Let's talk about what you're actually measuring. Because "does this episode contain the right facts" is important, but it's not the whole picture.
Not even close. The grading rubric needs to operate on three distinct levels, and this is where RAGAS really shines as a framework. The first level is retrieval quality, which is about the search tool's performance before the LLM even touches the content. The second level is generation quality, which is about what the LLM does with the retrieved content. And the third level is end-to-end quality, which is the combined system evaluated against listener outcomes.
Walk me through retrieval quality first, because I think that's where the Tavily versus Exa comparison lives.
On the retrieval side, the key metrics are context precision, context recall, noise sensitivity, and what I'd call source freshness. Context precision asks: of the documents that were retrieved, how many were actually relevant to the episode topic? Context recall asks the inverse: of all the facts that should have been in the episode, how many were actually present in the retrieved documents? Noise sensitivity measures how much irrelevant content made it through, and whether that irrelevant content confused the LLM. And source freshness measures the timestamp distribution of the retrieved articles.
That last one seems particularly decisive for this use case.
It might be the single most important metric for a breaking news podcast. Exa updates its index every hour. For a war producing major developments every few hours, that hourly freshness is potentially decisive. Tavily, as an aggregator of traditional search engines, is dependent on the freshness of the underlying sources it's pulling from. The benchmark should explicitly log the timestamp of every retrieved document and compute the mean age of retrieved articles at the time of each episode recording.
And if Exa is pulling articles from two hours ago while Tavily is pulling articles from twelve hours ago, that gap in coverage could explain a lot of quality differences that currently just read as "this episode felt better."

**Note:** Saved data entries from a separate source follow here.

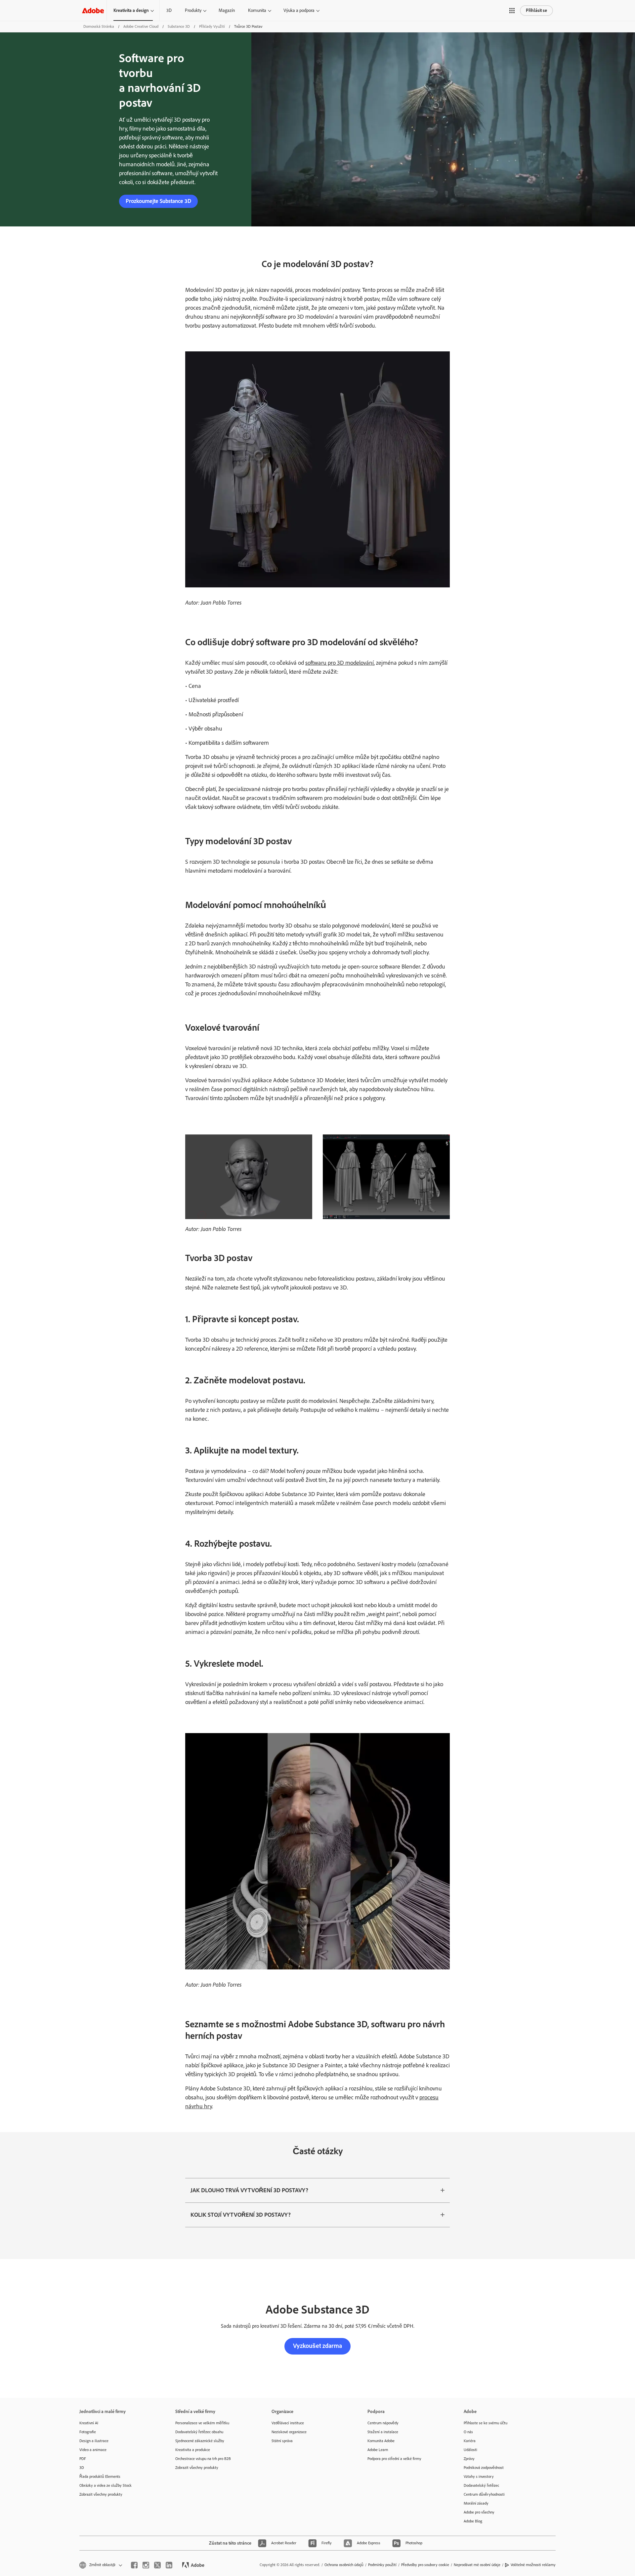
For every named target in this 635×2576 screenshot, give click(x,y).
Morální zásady (476, 2503)
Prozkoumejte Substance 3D (158, 201)
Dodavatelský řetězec (481, 2485)
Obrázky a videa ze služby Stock (105, 2485)
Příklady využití (212, 26)
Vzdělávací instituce (288, 2423)
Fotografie (87, 2432)
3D (169, 10)
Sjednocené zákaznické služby (199, 2440)
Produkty (193, 10)
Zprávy (469, 2458)
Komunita (257, 10)
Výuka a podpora (299, 10)
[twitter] (157, 2565)
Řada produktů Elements (99, 2476)
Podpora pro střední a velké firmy (394, 2458)
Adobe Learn (377, 2449)
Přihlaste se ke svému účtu (485, 2423)
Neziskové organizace (289, 2432)
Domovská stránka (98, 26)
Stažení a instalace (382, 2432)
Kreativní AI (88, 2423)
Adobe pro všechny (479, 2512)
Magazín (227, 10)
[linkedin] (169, 2565)
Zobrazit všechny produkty (100, 2494)
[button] (512, 10)
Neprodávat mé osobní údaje (477, 2564)
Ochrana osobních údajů (343, 2564)
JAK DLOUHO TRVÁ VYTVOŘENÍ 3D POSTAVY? (249, 2190)
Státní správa (282, 2440)
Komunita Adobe (381, 2440)
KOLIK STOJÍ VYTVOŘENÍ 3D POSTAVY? (240, 2214)
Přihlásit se (536, 10)
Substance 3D (179, 26)
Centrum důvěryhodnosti (484, 2494)
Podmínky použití (382, 2564)
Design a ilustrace (93, 2440)
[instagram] (146, 2565)
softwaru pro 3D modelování (339, 662)
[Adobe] (92, 10)
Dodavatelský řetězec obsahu (199, 2432)
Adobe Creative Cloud (140, 26)
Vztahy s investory (479, 2476)
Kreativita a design (131, 10)
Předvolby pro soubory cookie (425, 2564)
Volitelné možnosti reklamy (533, 2564)
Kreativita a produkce (192, 2449)
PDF (82, 2458)
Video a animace (92, 2449)
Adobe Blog (473, 2521)
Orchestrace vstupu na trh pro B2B (203, 2458)
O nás (468, 2432)
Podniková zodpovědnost (484, 2467)
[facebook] (134, 2565)
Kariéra (470, 2440)
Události (470, 2449)
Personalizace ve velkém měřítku (202, 2423)
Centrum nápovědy (383, 2423)
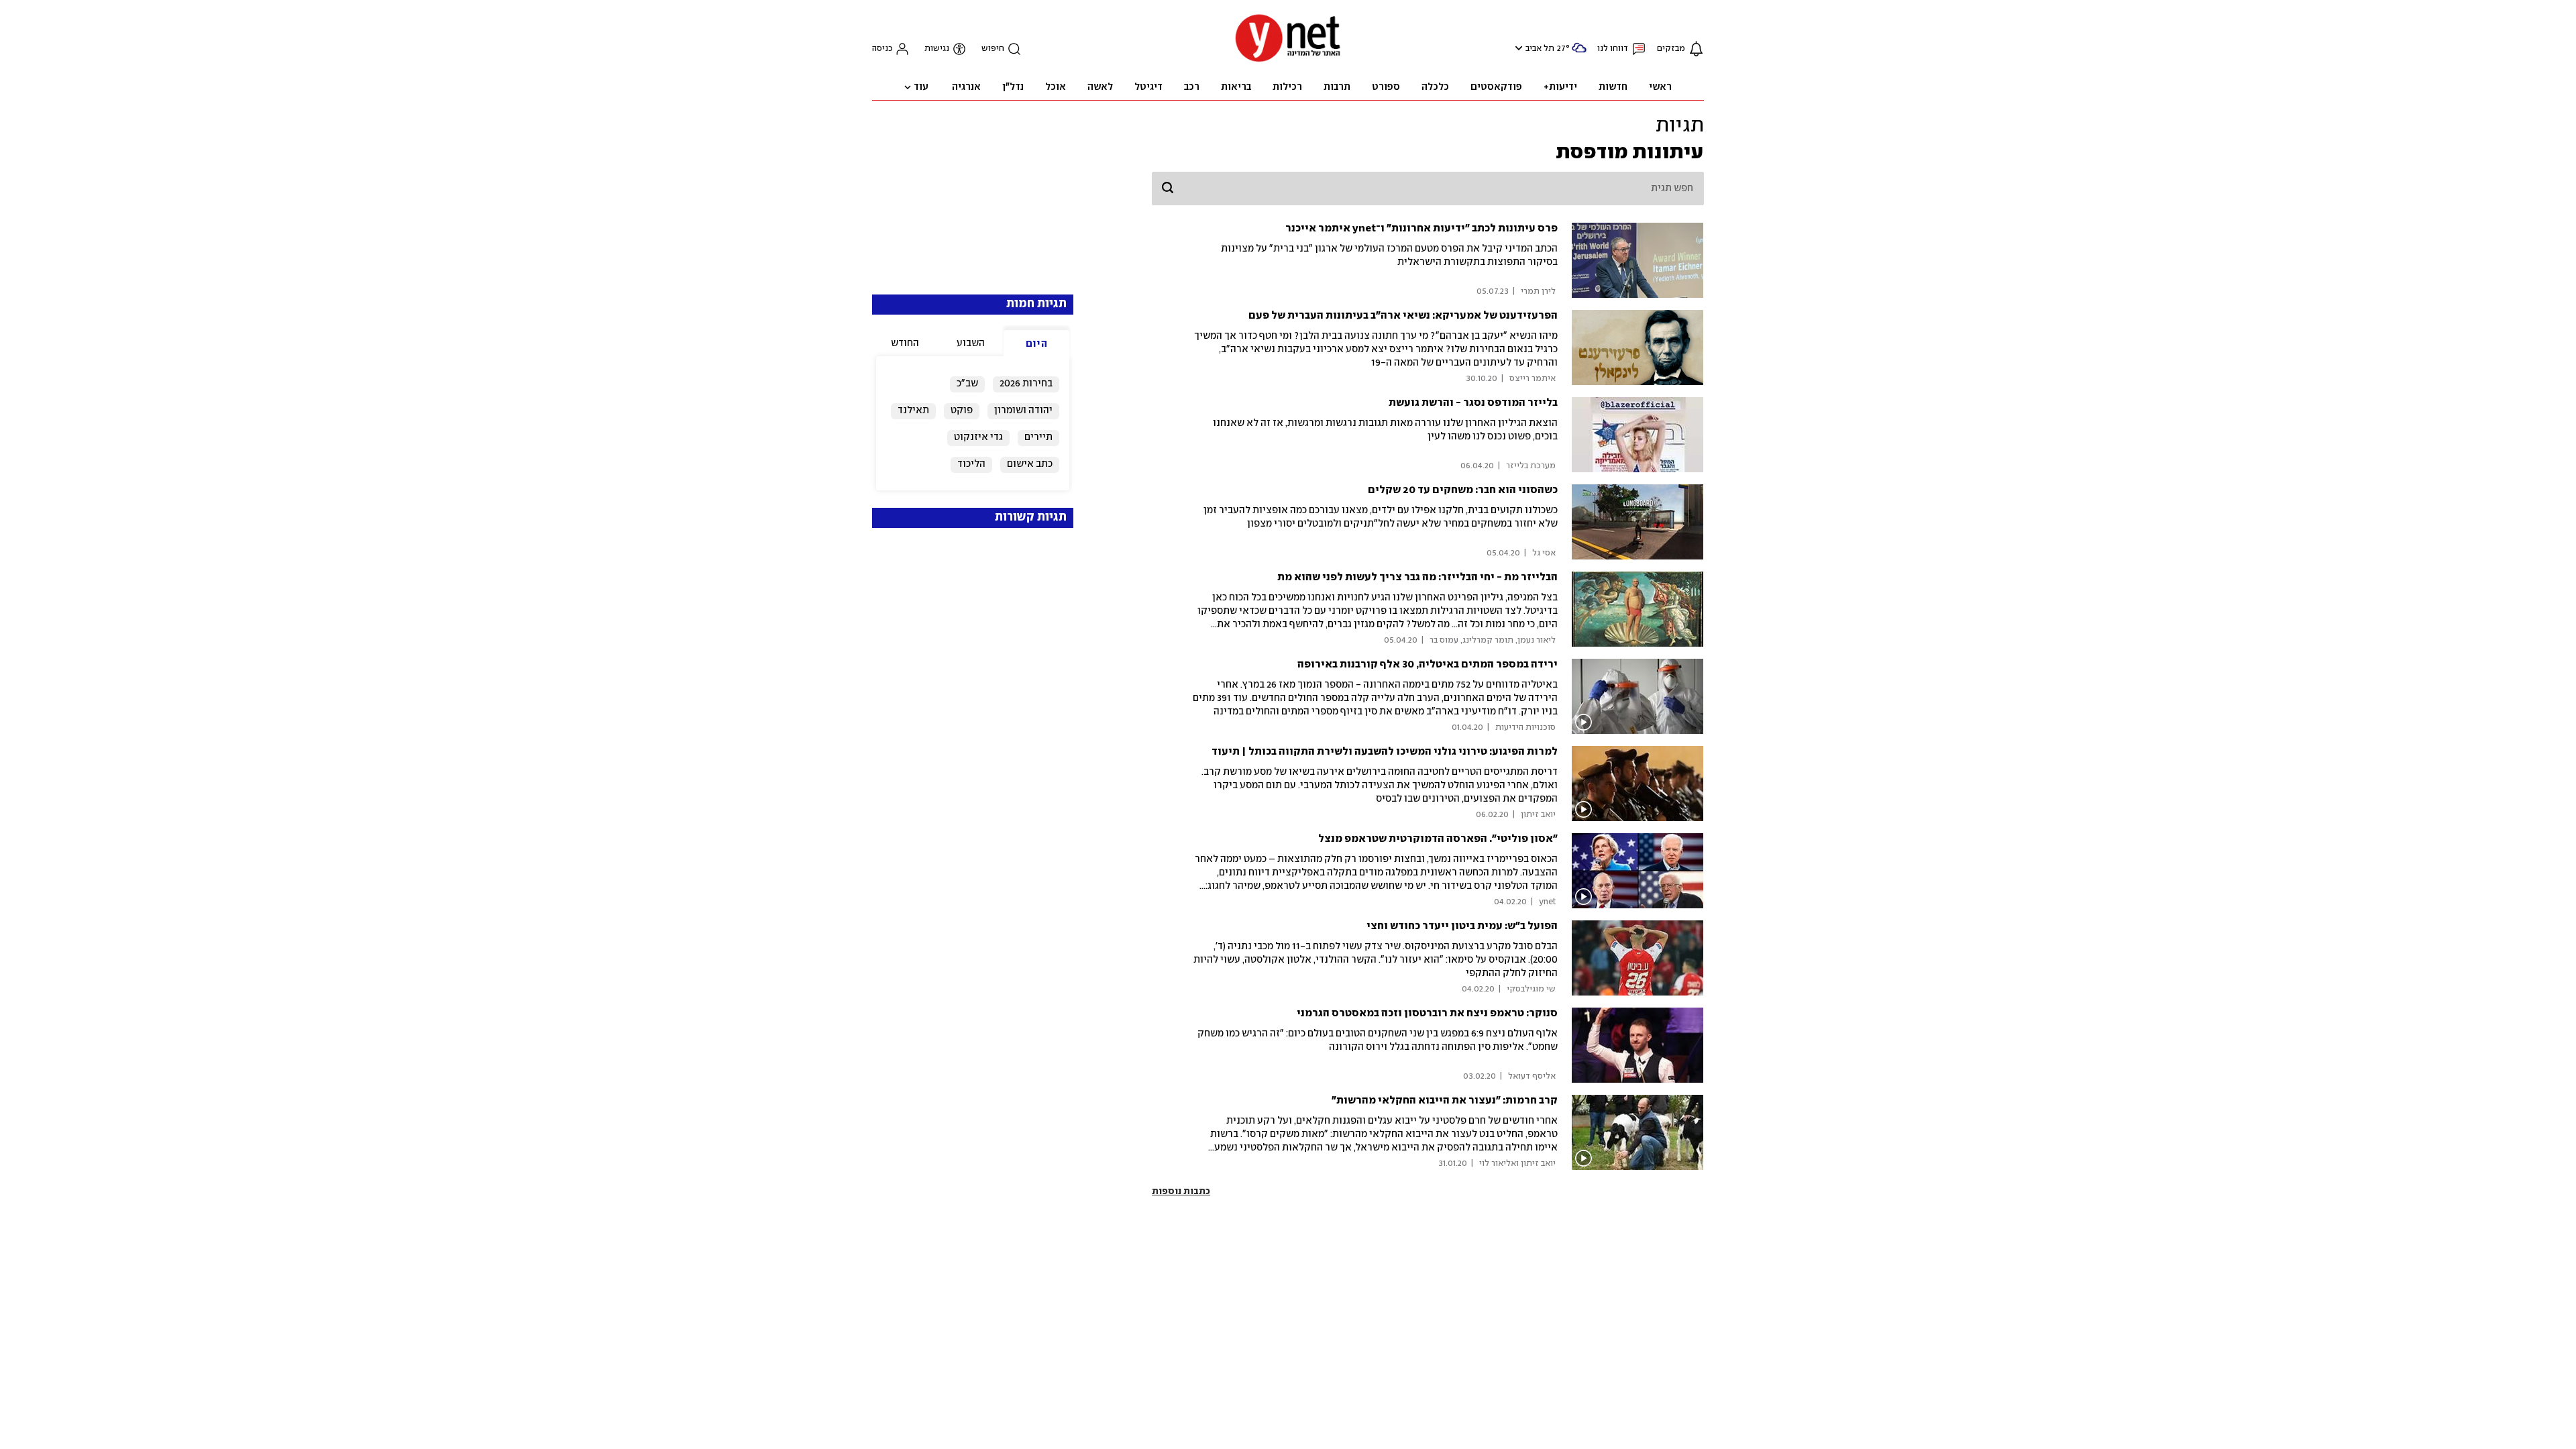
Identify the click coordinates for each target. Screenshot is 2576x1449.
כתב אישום (1030, 464)
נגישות (936, 48)
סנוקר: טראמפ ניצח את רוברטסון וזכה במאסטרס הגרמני (1427, 1013)
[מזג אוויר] (1579, 53)
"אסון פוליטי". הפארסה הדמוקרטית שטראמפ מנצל (1438, 839)
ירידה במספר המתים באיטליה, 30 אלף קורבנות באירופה (1427, 664)
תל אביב (1539, 48)
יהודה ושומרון (1023, 410)
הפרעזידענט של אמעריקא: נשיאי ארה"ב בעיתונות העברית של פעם (1403, 316)
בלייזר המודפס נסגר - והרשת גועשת (1473, 403)
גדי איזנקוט (978, 437)
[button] (1517, 48)
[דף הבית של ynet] (1288, 60)
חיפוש (992, 48)
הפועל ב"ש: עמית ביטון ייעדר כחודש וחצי (1462, 926)
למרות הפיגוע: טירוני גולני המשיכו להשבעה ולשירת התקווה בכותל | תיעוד (1385, 752)
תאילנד (913, 410)
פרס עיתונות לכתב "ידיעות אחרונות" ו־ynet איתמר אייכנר (1421, 228)
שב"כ (967, 383)
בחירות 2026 (1026, 383)
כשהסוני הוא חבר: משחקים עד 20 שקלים (1463, 490)
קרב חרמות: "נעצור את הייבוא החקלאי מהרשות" (1445, 1100)
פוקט (962, 410)
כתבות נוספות (1181, 1191)
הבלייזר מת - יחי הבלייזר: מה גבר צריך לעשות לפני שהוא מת (1417, 577)
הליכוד (971, 464)
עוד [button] (921, 87)
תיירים (1038, 437)
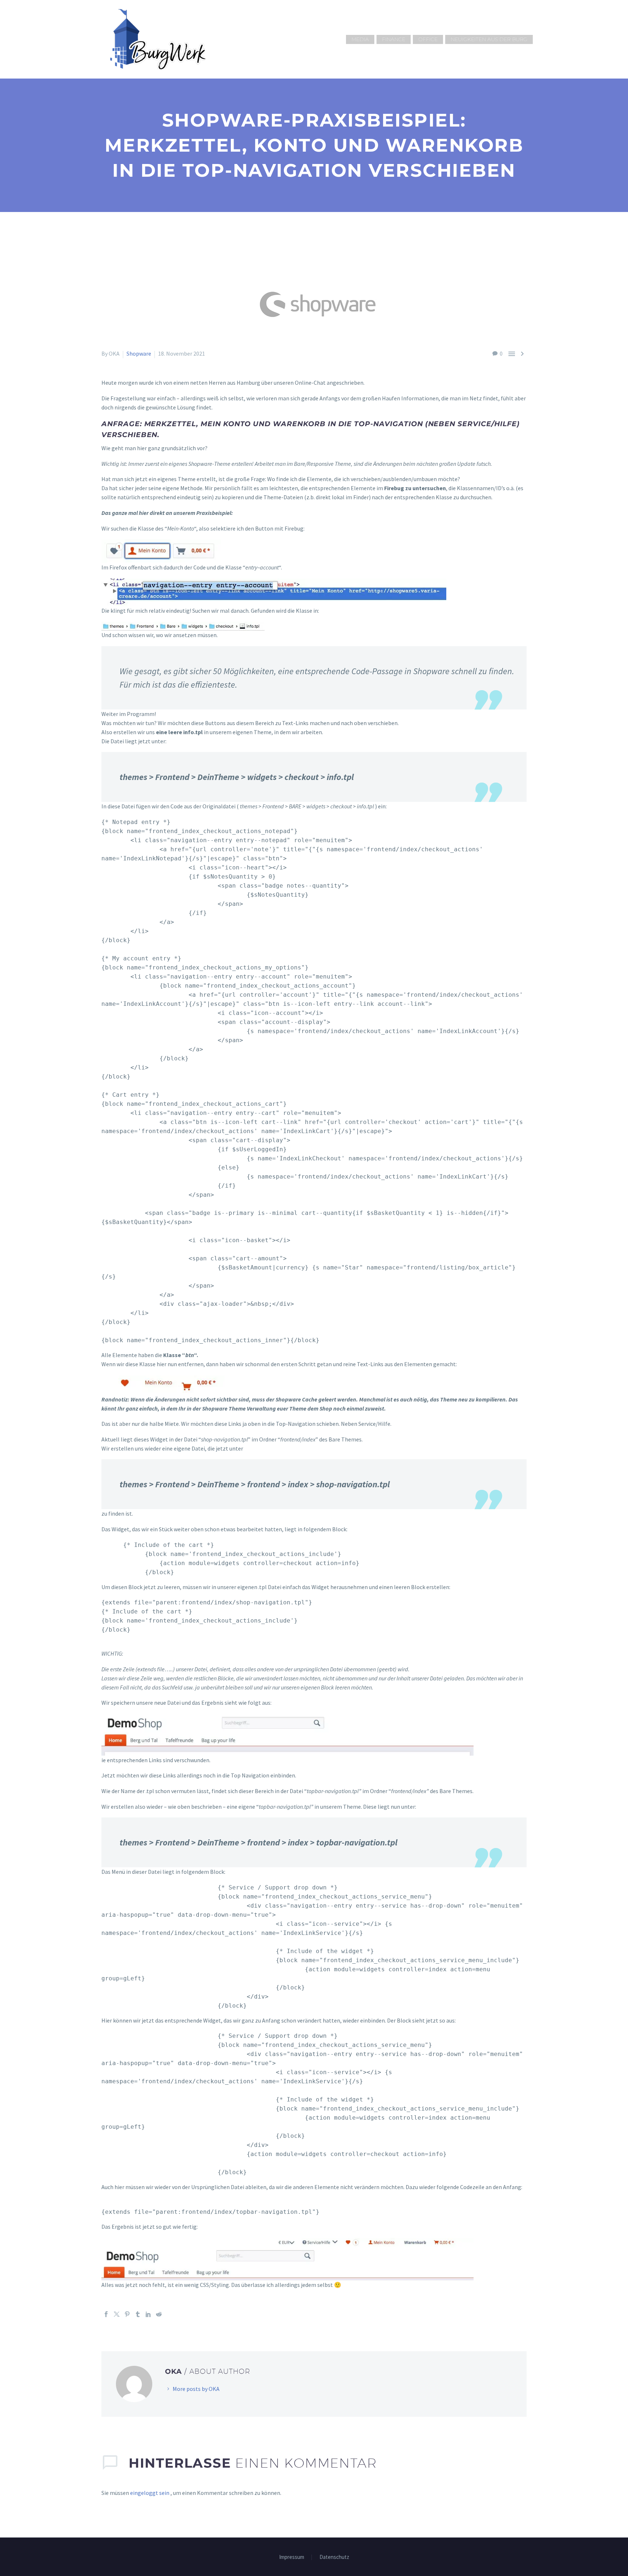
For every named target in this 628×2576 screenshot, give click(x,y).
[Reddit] (159, 2314)
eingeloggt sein (150, 2492)
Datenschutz (334, 2557)
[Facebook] (106, 2314)
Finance (393, 39)
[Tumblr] (138, 2314)
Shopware (138, 353)
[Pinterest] (127, 2314)
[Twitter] (117, 2314)
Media (360, 39)
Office (428, 39)
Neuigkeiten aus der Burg (489, 39)
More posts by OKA (196, 2388)
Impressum (291, 2557)
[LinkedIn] (148, 2314)
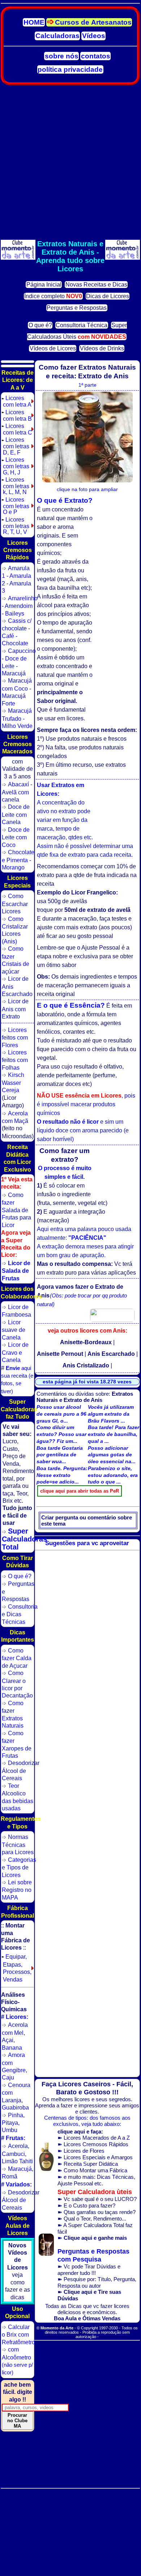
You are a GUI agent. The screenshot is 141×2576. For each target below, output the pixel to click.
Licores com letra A (16, 401)
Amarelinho (23, 598)
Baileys (14, 613)
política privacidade (70, 69)
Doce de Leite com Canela (16, 814)
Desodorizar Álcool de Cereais (20, 1770)
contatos (95, 56)
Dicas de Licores (107, 296)
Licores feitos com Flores (15, 1037)
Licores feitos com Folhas (15, 1060)
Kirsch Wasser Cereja (13, 1082)
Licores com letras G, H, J (15, 465)
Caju (8, 2077)
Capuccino (22, 650)
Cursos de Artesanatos (93, 22)
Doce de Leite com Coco (16, 837)
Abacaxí (18, 784)
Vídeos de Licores (53, 348)
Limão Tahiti (17, 2161)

That's exactly the kind of insight a formal benchmark surfaces. Now on the generation side, the central metric is what RAGAS calls faithfulness. The formula is straightforward: take the number of claims in the script that are supported by the retrieved context, divide by the total number of claims in the script. That ratio is your faithfulness score. A script with a faithfulness score of point nine means ninety percent of its claims trace back to something the search tool actually retrieved. A script with a score of point six is generating forty percent of its claims from somewhere else, which in practice means the LLM is hallucinating or relying on its pre-training knowledge, which for this topic is out of date.
So a high faithfulness score is actually a signal that the search tooling is working, not just that the LLM is smart.
Precisely. If the LLM has good retrieved context to work from, its faithfulness score should be high. If the faithfulness score drops, you need to ask whether the search tool failed to retrieve relevant content, or whether the LLM is going off-piste despite having good context. Those are very different failure modes with very different fixes.
What about hallucination rate? Is that just the inverse of faithfulness?
Essentially yes. The hallucination rate is the percentage of script claims that have no source in the retrieved context. But it's worth tracking separately because hallucinations tend to cluster around specific topics. An LLM might be faithful on diplomatic facts but hallucinate military details, or vice versa. Tracking hallucinations by category lets you identify systematic weaknesses in either the retrieval or the generation step.
There's also a temporal accuracy dimension here that seems tricky. Getting the facts right but getting the sequence wrong could be just as misleading.
And for the Iran war specifically, sequence is everything. Whether Iran rejected the ceasefire before or after the naval blockade was confirmed changes the entire narrative of what's happening. So temporal accuracy, meaning are dates, timelines, and sequences correct, is a dedicated metric in the rubric. You check it against the timestamped ground truth dataset.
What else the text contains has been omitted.